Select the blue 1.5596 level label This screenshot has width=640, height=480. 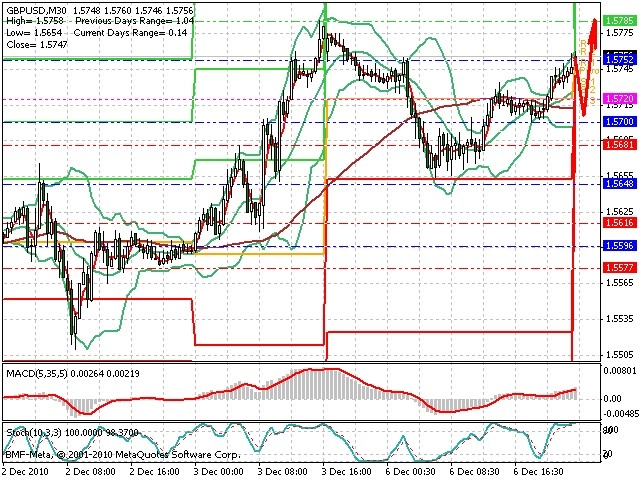pyautogui.click(x=620, y=246)
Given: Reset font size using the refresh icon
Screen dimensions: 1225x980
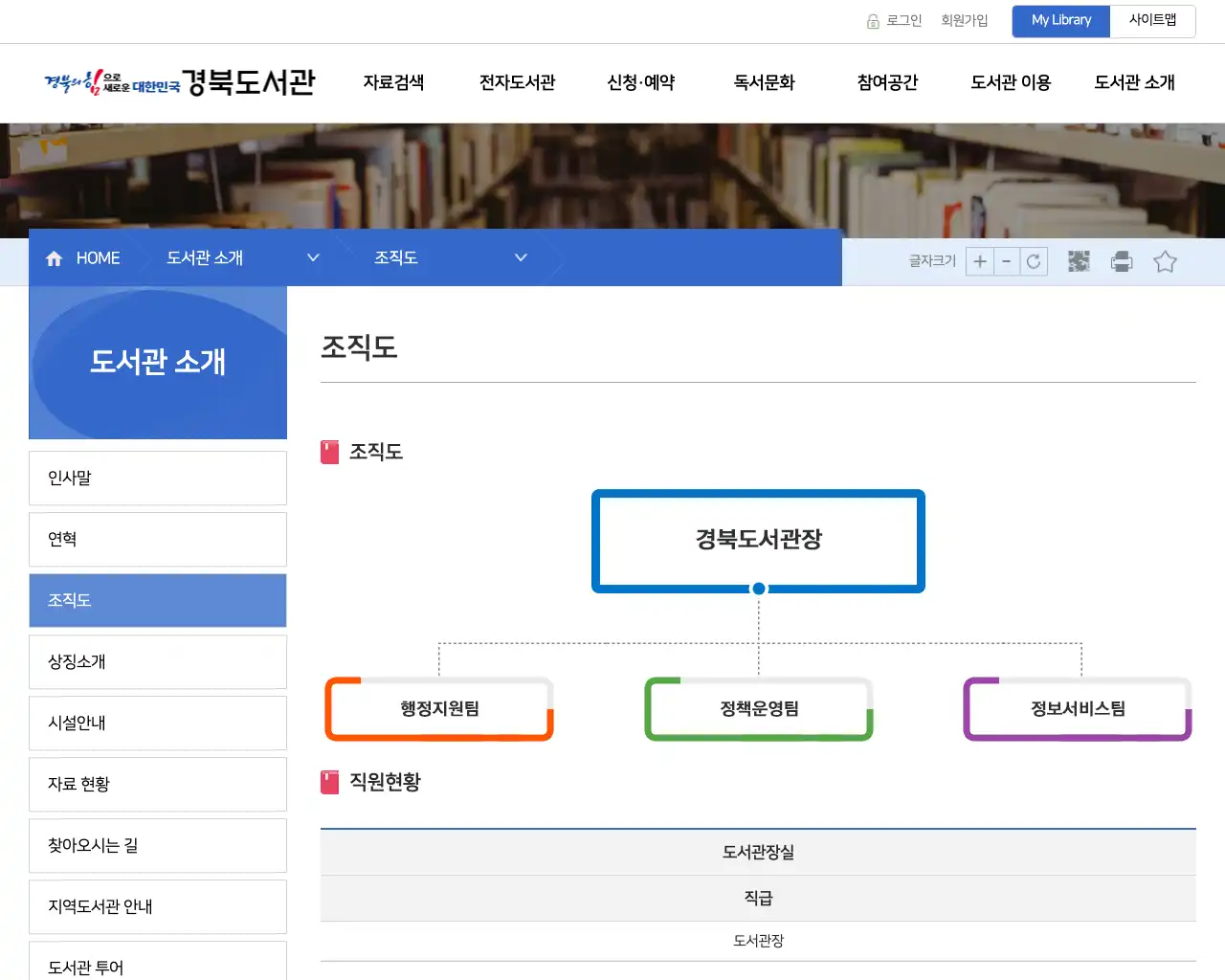Looking at the screenshot, I should point(1033,261).
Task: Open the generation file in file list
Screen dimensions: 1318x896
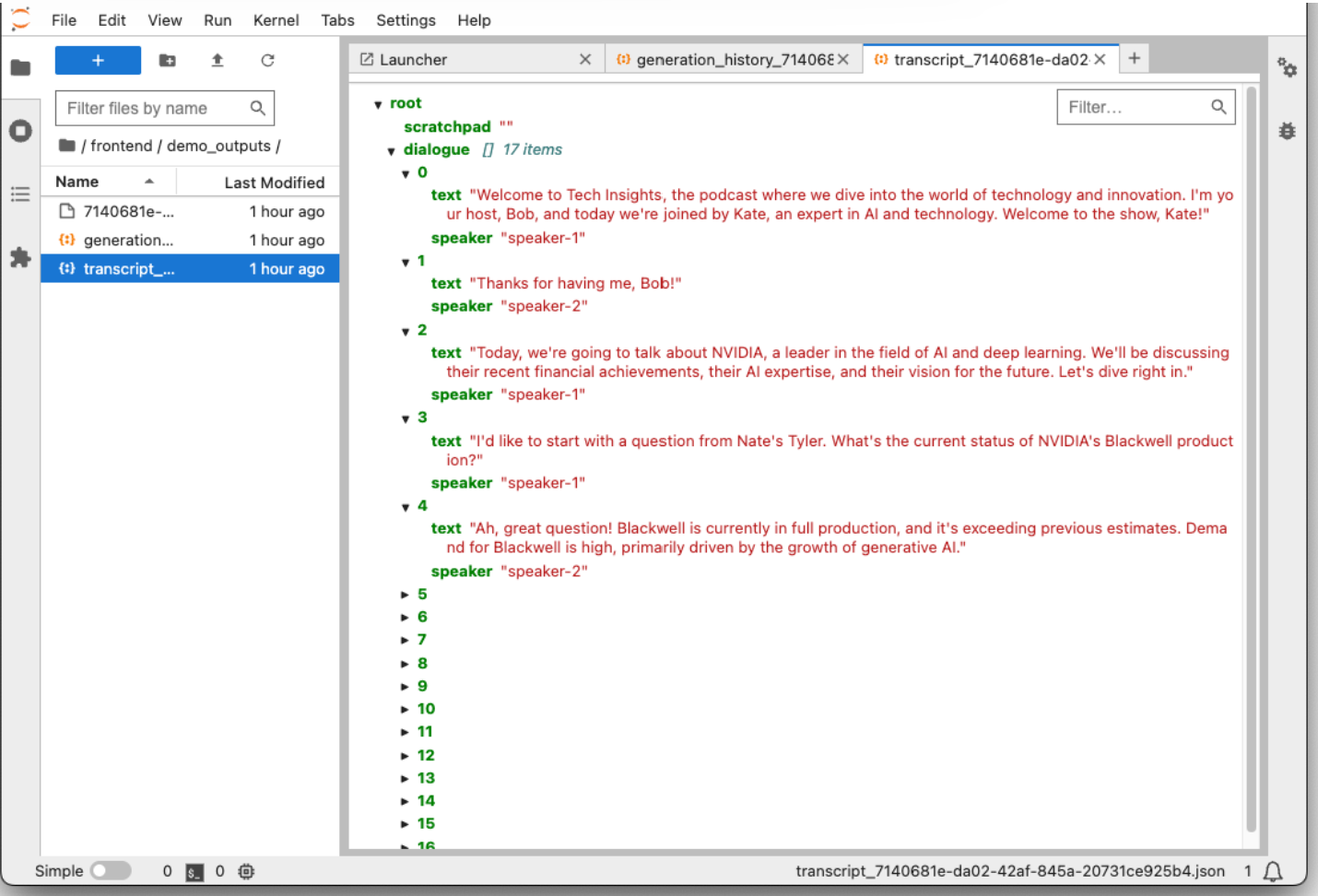Action: [x=128, y=241]
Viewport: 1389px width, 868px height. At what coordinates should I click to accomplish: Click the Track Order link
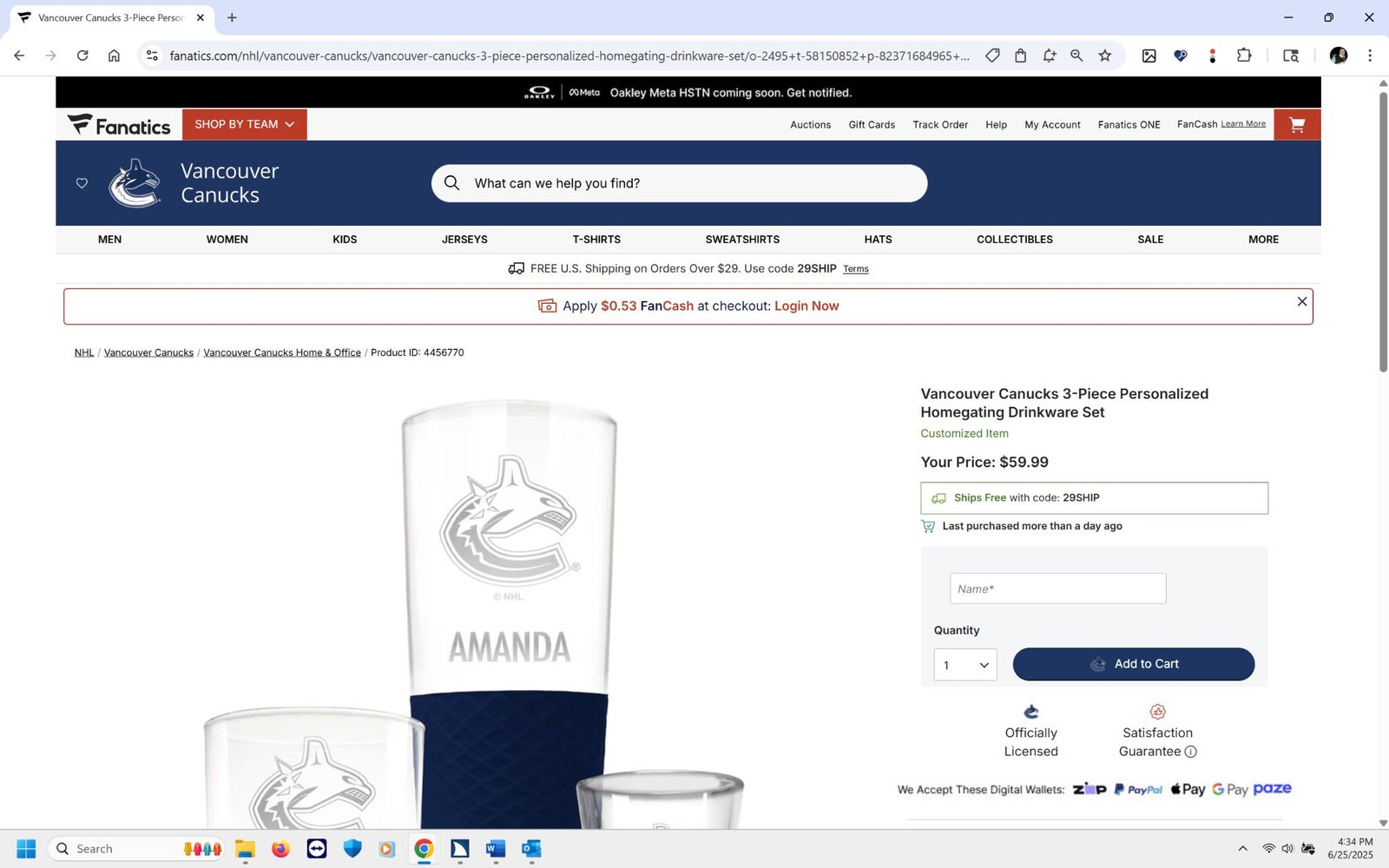pyautogui.click(x=940, y=125)
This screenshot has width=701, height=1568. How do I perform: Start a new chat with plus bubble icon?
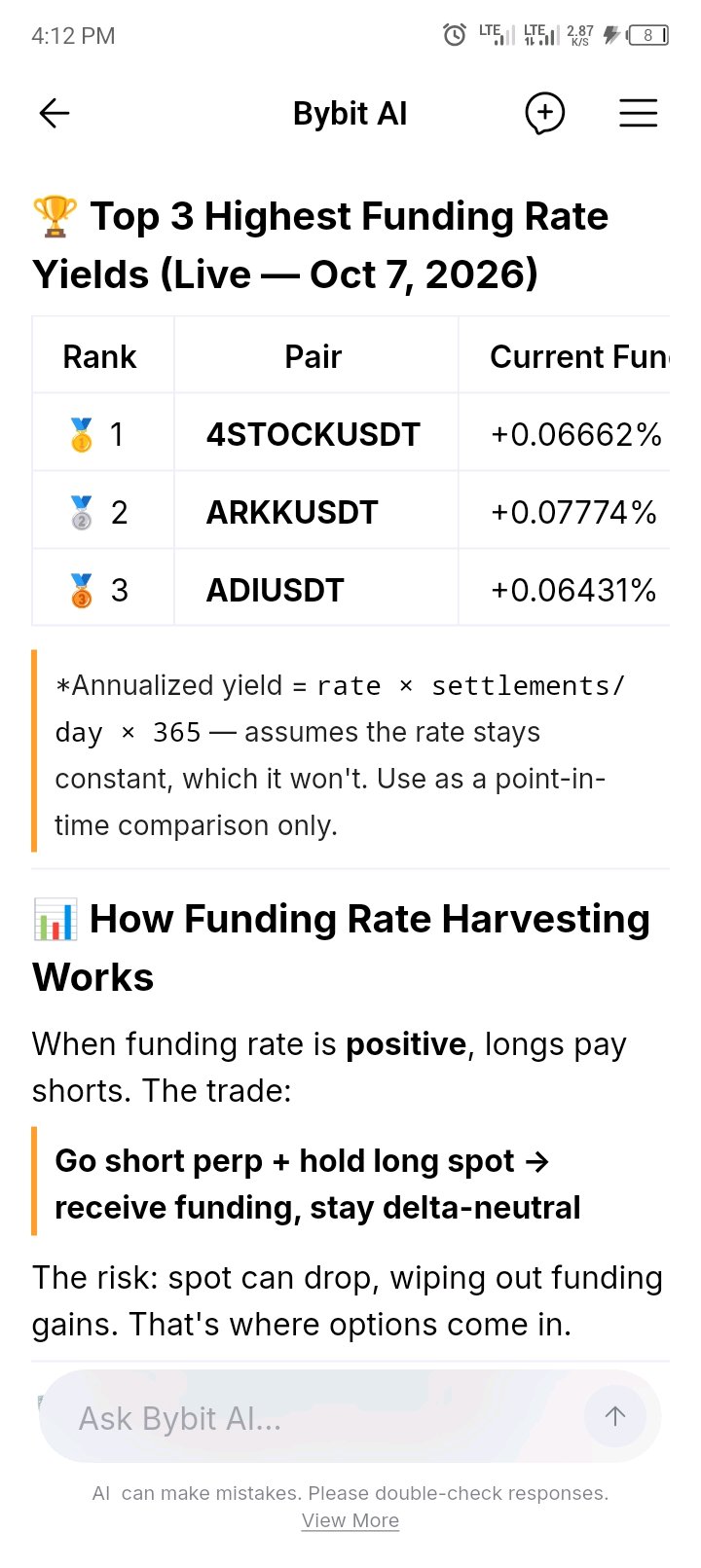(545, 114)
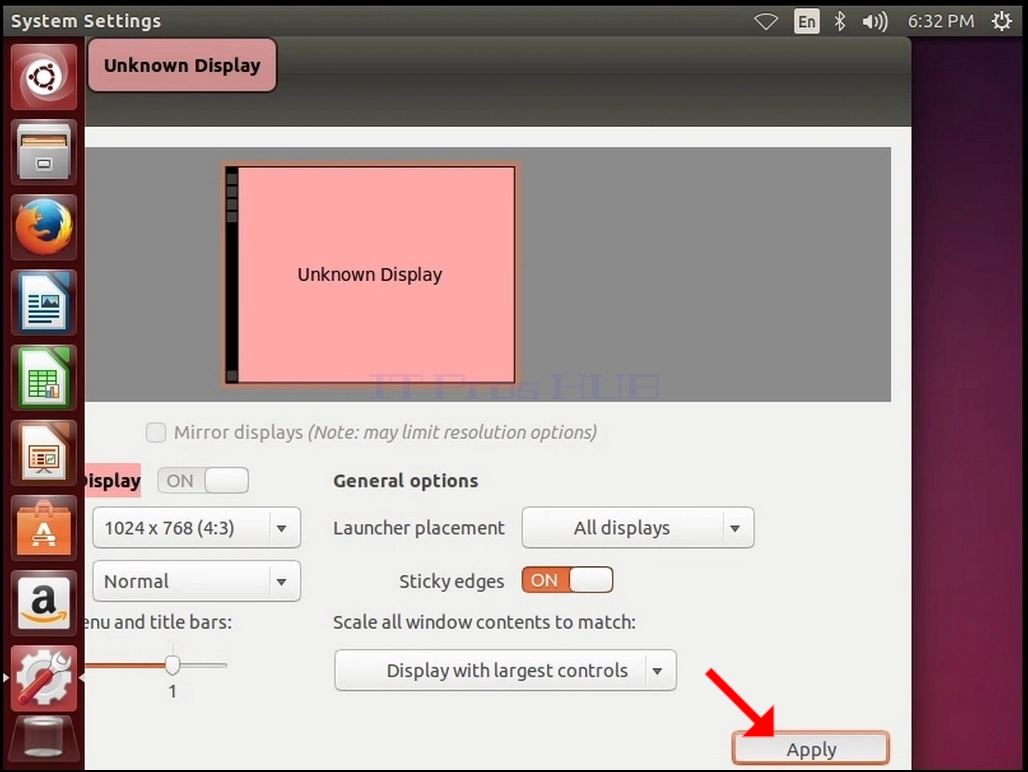This screenshot has width=1028, height=772.
Task: Open Firefox web browser
Action: [44, 227]
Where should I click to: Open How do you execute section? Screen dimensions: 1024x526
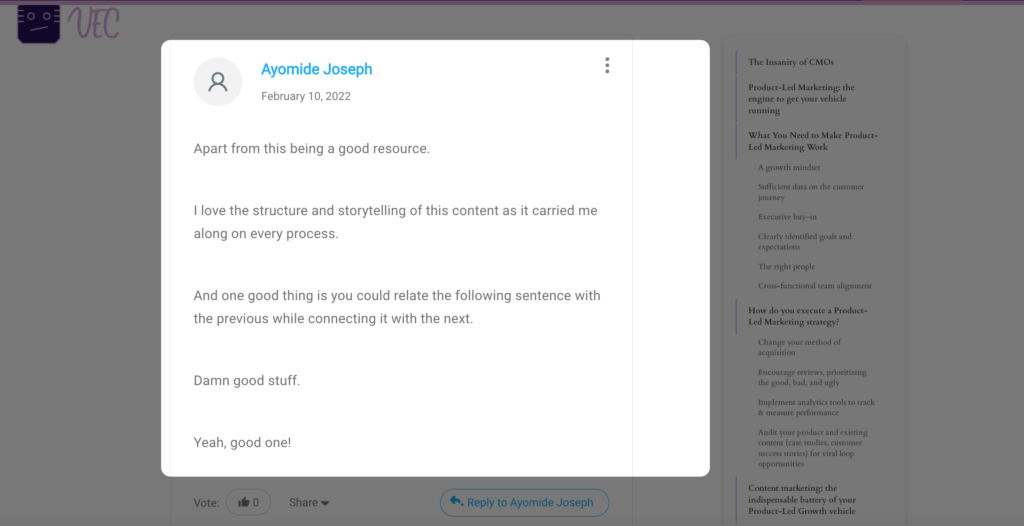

■ ■ ■ ■ ■

## What you need to do
Copy exactly, leaving out pictures, the lines from the line containing "This screenshot has width=701, height=1568." through the last line of the records.

## Answer box
This screenshot has width=701, height=1568. How do I perform: Start a new chat with plus bubble icon?
(545, 114)
This screenshot has width=1028, height=772.
Task: Open Firefox web browser
Action: [44, 227]
Where should I click to: Open How do you execute section? Screen dimensions: 1024x526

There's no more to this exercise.